Step 5: Create a Vue.js Router Guard
To protect your routes from unauthorized access, create a Vue.js router guard. In your router.js file, add the following code:
import Vue from 'vue';
import VueRouter from 'vue-router';
import store from './store';
Vue.use(VueRouter);
const routes = [
// Your routes configuration
];
const router = new VueRouter({
routes,
});
router.beforeEach((to, from, next) => {
if (to.matched.some((record) => record.meta.requiresAuth)) {
if (!store.getters.isAuthenticated) {
next({ name: 'login' });
} else {
next();
}
} else {
next();
}
});
export default router;
Now, you can add the meta: { requiresAuth: true }
property to any route that requires authentication.

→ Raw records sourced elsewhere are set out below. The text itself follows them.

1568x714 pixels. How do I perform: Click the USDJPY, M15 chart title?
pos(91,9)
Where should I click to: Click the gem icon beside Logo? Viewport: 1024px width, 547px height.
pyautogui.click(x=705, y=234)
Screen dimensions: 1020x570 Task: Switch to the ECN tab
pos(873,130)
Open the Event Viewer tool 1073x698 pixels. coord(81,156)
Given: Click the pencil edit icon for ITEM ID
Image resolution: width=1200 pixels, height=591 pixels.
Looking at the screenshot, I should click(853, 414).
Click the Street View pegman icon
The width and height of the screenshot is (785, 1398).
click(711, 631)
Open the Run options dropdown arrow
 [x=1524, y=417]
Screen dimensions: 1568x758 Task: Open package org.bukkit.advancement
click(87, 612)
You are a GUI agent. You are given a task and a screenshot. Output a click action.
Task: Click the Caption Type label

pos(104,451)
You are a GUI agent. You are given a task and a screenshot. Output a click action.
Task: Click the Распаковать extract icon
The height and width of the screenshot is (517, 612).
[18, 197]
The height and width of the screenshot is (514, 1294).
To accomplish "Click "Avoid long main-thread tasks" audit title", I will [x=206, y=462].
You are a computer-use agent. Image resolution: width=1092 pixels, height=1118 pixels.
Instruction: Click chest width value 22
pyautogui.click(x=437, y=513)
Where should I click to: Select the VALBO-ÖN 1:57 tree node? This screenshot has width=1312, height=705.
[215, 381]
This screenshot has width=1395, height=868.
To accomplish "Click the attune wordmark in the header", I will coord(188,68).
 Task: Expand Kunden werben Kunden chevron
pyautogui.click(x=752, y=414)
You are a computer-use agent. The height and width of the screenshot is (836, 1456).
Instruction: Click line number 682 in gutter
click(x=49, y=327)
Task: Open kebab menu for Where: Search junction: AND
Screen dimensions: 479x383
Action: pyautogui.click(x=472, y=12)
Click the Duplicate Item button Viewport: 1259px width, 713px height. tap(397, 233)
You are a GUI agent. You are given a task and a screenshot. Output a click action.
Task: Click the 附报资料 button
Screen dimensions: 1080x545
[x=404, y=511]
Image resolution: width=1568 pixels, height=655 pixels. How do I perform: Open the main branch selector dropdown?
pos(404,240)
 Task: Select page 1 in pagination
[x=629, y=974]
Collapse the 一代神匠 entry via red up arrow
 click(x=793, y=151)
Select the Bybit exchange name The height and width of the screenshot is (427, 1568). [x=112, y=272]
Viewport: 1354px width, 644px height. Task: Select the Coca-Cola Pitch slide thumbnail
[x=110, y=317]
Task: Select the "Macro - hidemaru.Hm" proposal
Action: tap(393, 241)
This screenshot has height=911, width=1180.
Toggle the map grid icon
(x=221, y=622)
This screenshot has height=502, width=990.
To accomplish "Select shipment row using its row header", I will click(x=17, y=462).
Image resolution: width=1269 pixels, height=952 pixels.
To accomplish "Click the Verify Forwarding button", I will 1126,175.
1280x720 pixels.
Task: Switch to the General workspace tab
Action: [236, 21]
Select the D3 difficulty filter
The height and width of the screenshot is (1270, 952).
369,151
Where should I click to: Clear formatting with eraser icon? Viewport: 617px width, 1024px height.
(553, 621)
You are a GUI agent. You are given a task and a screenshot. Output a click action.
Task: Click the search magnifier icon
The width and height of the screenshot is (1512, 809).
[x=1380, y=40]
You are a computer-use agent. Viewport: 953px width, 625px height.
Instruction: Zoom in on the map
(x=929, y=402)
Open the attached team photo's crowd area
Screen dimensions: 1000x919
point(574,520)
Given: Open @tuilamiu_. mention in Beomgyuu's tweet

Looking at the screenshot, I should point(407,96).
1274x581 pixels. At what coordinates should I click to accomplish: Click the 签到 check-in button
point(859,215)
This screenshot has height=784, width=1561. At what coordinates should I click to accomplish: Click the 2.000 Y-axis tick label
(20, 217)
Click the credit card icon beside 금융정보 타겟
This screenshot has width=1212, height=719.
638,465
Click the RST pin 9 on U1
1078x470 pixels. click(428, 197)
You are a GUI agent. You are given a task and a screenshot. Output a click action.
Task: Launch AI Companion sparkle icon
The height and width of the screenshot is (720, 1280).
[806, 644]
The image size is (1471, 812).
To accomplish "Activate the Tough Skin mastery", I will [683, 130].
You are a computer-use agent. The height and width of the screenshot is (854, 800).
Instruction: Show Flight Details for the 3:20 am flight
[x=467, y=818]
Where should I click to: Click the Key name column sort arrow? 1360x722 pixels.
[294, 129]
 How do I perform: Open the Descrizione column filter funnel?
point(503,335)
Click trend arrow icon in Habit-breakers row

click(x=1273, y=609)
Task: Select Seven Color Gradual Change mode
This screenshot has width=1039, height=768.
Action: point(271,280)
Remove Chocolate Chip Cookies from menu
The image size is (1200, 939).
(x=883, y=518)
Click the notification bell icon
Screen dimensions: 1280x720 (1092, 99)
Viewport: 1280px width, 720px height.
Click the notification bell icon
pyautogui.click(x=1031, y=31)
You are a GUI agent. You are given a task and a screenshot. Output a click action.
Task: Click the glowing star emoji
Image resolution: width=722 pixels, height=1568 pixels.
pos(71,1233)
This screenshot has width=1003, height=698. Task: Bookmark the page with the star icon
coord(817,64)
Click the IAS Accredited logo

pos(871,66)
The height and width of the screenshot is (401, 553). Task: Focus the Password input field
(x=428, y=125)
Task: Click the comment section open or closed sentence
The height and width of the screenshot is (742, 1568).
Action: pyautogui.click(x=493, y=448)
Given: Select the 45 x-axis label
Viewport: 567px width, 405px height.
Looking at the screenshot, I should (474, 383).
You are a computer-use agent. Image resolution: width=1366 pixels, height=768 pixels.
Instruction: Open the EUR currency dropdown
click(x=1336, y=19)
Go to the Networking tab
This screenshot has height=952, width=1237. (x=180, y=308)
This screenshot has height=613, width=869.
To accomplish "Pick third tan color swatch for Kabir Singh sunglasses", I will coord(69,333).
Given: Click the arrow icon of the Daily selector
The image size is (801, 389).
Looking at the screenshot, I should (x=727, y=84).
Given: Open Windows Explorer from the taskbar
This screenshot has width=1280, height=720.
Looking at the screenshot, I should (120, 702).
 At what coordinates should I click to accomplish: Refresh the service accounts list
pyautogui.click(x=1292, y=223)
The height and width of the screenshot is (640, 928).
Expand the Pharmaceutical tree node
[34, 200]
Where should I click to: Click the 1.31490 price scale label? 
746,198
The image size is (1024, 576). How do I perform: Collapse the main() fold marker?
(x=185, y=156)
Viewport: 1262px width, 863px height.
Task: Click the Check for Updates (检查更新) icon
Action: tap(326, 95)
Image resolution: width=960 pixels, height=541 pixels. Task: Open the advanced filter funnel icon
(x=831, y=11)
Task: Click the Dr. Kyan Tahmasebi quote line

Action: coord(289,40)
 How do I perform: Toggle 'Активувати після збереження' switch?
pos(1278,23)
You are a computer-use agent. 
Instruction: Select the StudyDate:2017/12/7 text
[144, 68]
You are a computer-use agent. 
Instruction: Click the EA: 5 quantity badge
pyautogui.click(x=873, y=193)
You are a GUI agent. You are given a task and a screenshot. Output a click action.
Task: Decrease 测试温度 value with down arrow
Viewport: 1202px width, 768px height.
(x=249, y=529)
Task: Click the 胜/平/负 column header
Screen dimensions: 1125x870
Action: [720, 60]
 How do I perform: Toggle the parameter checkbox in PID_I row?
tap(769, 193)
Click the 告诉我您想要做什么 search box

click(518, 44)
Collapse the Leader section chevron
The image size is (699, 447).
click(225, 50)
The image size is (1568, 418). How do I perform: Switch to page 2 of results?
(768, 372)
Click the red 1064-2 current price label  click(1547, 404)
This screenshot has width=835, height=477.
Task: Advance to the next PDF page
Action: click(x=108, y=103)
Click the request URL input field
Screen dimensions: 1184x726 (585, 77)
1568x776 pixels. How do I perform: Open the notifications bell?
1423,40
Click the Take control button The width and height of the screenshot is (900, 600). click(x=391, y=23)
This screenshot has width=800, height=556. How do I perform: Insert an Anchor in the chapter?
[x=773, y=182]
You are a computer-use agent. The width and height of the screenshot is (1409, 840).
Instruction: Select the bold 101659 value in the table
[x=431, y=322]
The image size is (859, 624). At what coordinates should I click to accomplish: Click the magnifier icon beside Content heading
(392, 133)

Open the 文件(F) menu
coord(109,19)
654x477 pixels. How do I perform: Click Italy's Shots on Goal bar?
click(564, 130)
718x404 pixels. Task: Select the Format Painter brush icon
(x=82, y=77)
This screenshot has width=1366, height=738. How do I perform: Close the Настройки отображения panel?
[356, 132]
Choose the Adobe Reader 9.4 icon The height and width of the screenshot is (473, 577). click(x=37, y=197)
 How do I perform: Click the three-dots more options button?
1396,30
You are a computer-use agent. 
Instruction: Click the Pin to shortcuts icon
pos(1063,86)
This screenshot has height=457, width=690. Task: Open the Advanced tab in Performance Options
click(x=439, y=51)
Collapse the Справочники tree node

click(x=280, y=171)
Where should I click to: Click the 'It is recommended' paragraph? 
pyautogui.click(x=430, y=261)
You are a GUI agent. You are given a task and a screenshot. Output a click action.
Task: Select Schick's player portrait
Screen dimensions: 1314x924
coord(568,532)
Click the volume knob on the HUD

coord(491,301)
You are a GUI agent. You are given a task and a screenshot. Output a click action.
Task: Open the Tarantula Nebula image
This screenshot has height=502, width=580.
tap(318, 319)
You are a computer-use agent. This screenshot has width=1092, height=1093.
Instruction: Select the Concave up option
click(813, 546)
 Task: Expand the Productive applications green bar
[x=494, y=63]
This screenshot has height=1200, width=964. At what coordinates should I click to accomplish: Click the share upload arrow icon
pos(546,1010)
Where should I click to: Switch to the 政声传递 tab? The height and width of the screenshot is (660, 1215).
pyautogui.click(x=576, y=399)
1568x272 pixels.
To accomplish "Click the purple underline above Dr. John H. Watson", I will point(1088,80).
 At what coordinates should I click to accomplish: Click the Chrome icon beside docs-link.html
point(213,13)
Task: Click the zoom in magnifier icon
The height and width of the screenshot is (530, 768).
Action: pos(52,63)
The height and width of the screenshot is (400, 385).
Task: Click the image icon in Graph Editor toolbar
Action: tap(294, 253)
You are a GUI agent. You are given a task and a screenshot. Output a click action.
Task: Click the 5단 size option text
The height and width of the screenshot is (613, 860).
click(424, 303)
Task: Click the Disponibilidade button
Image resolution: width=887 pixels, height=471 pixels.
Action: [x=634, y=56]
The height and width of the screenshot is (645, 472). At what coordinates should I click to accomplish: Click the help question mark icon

Step 6: Use Axios to Make API Requests
Install Axios, a popular HTTP client library, to make API requests from your Vue.js components:
npm install axios
In your main.js
file, configure Axios to include the access token in the Authorization
header for all requests:
import axios from 'axios';
axios.interceptors.request.use((config) => {
const token = localStorage.getItem('access_token');
if (token) {
config.headers.Authorization = `Bearer ${token}`;
}
return config;
});
Vue.prototype.$http = axios;
Now, you can use this.$http
in your Vue components to make authenticated API requests.
Conclusion
You have now successfully secured your Laravel API using OAuth2 with Laravel Passport and integrated it with a Vue.js frontend. This setup provides a robust and secure authentication system for your web application, ensuring that only authorized users can access protected resources. Enjoy the added security and flexibility this combination brings to your projects!